Crissi Cochrane combines the heart of an East Coast singer-songwriter with the soul of Windsor/Detroit, living and writing just a stone's throw away from the birthplace of Motown.

REPLAY: Crissi Cochrane on Facebook Live, August 8, 2020

Blog

Crissi Cochrane is a pop/soul singer-songwriter from Windsor, Ontario, Canada. Read her blog to find out her latest news.

REPLAY: Crissi Cochrane on Facebook Live, August 8, 2020

Crissi Cochrane

Ooh! I had a lovely time on-stream tonight! I was pretty nervous about this one because it’s been a while, and I haven’t practiced as much as I should have, and I wore something sleeveless though I’m very self-conscious of my arms which have grown quite plump over the course of the pandemic. But, oh well guys, this is just where I’m at right now!

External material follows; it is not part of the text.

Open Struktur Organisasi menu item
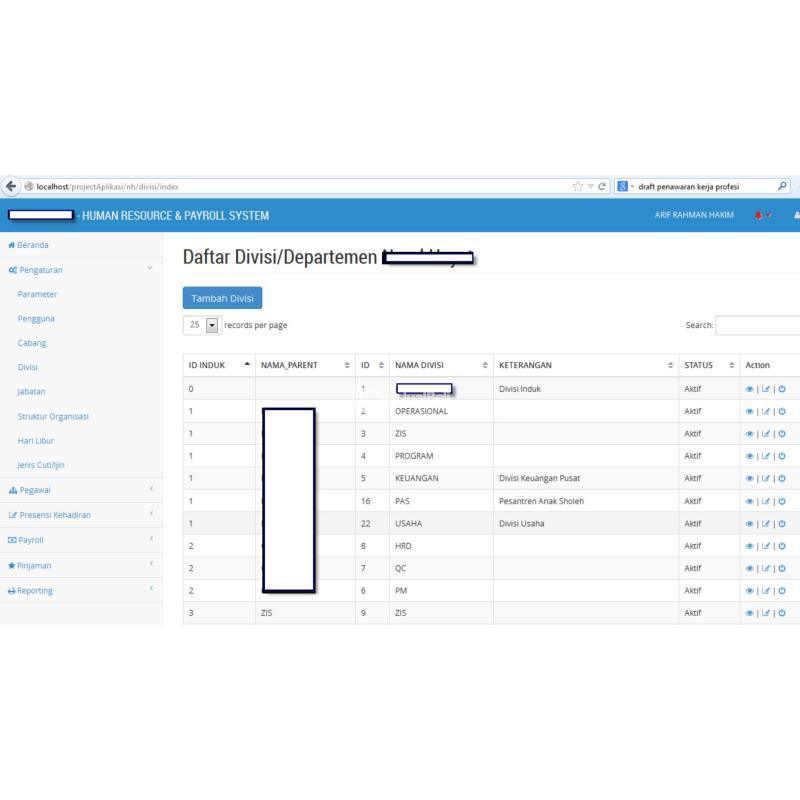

I was especially nervous because I played some new tunes on stream. I covered Madeline Doornaert’s beautiful “Muddy Water”, which Adeila has been singing along to lately and totally breaking my heart (a two year old singing “seasons change and we grow older” is just a little too real), and I also covered Soul Brother Mike’s “Learn To Vibe”, which I used to play regularly back when I was touring Little Sway, but haven’t played in years.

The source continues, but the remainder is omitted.